Reproduce the following data line for line, with no changes.

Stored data
★ ★ ★ ★
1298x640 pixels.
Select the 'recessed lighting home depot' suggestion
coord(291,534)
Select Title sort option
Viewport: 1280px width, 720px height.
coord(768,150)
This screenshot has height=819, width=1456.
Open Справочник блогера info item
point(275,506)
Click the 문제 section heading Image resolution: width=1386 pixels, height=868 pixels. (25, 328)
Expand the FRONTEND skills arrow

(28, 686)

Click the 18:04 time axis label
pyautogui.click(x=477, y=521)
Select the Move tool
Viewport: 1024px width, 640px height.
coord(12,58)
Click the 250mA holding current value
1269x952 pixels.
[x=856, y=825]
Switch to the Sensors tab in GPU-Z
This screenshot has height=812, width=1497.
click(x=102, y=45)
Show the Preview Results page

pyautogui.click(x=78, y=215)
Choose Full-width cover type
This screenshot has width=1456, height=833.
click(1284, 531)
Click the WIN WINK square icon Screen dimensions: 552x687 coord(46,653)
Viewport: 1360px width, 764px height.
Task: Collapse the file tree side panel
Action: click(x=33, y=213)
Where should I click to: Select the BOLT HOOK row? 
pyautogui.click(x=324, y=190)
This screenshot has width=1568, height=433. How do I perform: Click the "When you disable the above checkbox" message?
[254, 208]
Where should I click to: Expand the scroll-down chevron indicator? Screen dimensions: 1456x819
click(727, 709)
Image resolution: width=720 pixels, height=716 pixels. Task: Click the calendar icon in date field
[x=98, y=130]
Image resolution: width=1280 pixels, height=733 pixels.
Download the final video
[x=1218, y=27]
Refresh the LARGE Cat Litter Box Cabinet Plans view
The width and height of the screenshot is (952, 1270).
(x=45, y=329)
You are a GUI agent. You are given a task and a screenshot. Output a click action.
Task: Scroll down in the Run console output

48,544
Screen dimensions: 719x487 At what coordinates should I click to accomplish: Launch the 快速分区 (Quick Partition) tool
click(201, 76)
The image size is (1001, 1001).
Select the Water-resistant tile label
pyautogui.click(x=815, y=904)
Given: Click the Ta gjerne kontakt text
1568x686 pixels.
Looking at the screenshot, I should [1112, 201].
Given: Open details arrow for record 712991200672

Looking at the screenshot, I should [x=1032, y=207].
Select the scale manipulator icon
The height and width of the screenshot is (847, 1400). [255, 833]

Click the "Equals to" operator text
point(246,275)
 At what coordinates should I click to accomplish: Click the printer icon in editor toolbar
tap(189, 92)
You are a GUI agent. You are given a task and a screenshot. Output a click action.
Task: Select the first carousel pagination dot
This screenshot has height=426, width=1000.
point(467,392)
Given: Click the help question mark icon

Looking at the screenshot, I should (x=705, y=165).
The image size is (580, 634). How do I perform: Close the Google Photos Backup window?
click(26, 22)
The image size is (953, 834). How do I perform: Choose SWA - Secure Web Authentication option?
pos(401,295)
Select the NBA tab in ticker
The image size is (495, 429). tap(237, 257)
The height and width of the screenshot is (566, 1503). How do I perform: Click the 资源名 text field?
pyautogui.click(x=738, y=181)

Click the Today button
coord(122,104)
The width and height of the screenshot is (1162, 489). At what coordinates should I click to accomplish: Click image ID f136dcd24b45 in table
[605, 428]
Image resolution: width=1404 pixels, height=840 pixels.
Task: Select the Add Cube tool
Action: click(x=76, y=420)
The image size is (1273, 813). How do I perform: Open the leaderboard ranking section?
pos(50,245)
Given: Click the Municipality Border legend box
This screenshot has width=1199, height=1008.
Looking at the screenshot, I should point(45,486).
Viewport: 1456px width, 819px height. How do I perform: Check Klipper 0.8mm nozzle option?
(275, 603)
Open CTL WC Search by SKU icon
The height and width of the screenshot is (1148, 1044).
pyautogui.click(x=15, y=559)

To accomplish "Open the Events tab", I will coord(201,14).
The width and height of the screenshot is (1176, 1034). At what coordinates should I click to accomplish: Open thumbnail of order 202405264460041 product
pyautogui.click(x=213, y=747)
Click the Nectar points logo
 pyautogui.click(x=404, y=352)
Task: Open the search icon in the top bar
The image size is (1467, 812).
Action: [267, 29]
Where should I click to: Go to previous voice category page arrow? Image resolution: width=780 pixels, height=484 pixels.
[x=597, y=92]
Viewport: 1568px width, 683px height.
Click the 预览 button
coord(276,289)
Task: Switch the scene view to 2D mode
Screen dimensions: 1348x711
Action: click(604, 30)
★ ★ ★ ★
# REPLY TO THE EXERCISE
1298x640 pixels.
Select the 'recessed lighting home depot' suggestion
coord(291,534)
Select Title sort option
Viewport: 1280px width, 720px height.
coord(768,150)
This screenshot has height=819, width=1456.
Open Справочник блогера info item
point(275,506)
Click the 문제 section heading Image resolution: width=1386 pixels, height=868 pixels. (25, 328)
Expand the FRONTEND skills arrow

(28, 686)

Click the 18:04 time axis label
pyautogui.click(x=477, y=521)
Select the Move tool
Viewport: 1024px width, 640px height.
coord(12,58)
Click the 250mA holding current value
1269x952 pixels.
[x=856, y=825]
Switch to the Sensors tab in GPU-Z
This screenshot has height=812, width=1497.
click(x=102, y=45)
Show the Preview Results page

pyautogui.click(x=78, y=215)
Choose Full-width cover type
This screenshot has width=1456, height=833.
click(1284, 531)
Click the WIN WINK square icon Screen dimensions: 552x687 coord(46,653)
Viewport: 1360px width, 764px height.
Task: Collapse the file tree side panel
Action: click(x=33, y=213)
Where should I click to: Select the BOLT HOOK row? 
pyautogui.click(x=324, y=190)
This screenshot has width=1568, height=433. How do I perform: Click the "When you disable the above checkbox" message?
[254, 208]
Where should I click to: Expand the scroll-down chevron indicator? Screen dimensions: 1456x819
click(727, 709)
Image resolution: width=720 pixels, height=716 pixels. Task: Click the calendar icon in date field
[x=98, y=130]
Image resolution: width=1280 pixels, height=733 pixels.
Download the final video
[x=1218, y=27]
Refresh the LARGE Cat Litter Box Cabinet Plans view
The width and height of the screenshot is (952, 1270).
(x=45, y=329)
You are a GUI agent. You are given a task and a screenshot. Output a click action.
Task: Scroll down in the Run console output

48,544
Screen dimensions: 719x487 At what coordinates should I click to accomplish: Launch the 快速分区 (Quick Partition) tool
click(201, 76)
The image size is (1001, 1001).
Select the Water-resistant tile label
pyautogui.click(x=815, y=904)
Given: Click the Ta gjerne kontakt text
1568x686 pixels.
Looking at the screenshot, I should [1112, 201].
Given: Open details arrow for record 712991200672

Looking at the screenshot, I should [x=1032, y=207].
Select the scale manipulator icon
The height and width of the screenshot is (847, 1400). [255, 833]

Click the "Equals to" operator text
point(246,275)
 At what coordinates should I click to accomplish: Click the printer icon in editor toolbar
tap(189, 92)
You are a GUI agent. You are given a task and a screenshot. Output a click action.
Task: Select the first carousel pagination dot
This screenshot has height=426, width=1000.
point(467,392)
Given: Click the help question mark icon

Looking at the screenshot, I should (x=705, y=165).
The image size is (580, 634). How do I perform: Close the Google Photos Backup window?
click(26, 22)
The image size is (953, 834). How do I perform: Choose SWA - Secure Web Authentication option?
pos(401,295)
Select the NBA tab in ticker
The image size is (495, 429). tap(237, 257)
The height and width of the screenshot is (566, 1503). How do I perform: Click the 资源名 text field?
pyautogui.click(x=738, y=181)

Click the Today button
coord(122,104)
The width and height of the screenshot is (1162, 489). At what coordinates should I click to accomplish: Click image ID f136dcd24b45 in table
[605, 428]
Image resolution: width=1404 pixels, height=840 pixels.
Task: Select the Add Cube tool
Action: click(x=76, y=420)
The image size is (1273, 813). How do I perform: Open the leaderboard ranking section?
pos(50,245)
Given: Click the Municipality Border legend box
This screenshot has width=1199, height=1008.
Looking at the screenshot, I should point(45,486).
Viewport: 1456px width, 819px height. How do I perform: Check Klipper 0.8mm nozzle option?
(275, 603)
Open CTL WC Search by SKU icon
The height and width of the screenshot is (1148, 1044).
pyautogui.click(x=15, y=559)

To accomplish "Open the Events tab", I will coord(201,14).
The width and height of the screenshot is (1176, 1034). At what coordinates should I click to accomplish: Open thumbnail of order 202405264460041 product
pyautogui.click(x=213, y=747)
Click the Nectar points logo
 pyautogui.click(x=404, y=352)
Task: Open the search icon in the top bar
The image size is (1467, 812).
Action: [267, 29]
Where should I click to: Go to previous voice category page arrow? Image resolution: width=780 pixels, height=484 pixels.
[x=597, y=92]
Viewport: 1568px width, 683px height.
Click the 预览 button
coord(276,289)
Task: Switch the scene view to 2D mode
Screen dimensions: 1348x711
Action: click(604, 30)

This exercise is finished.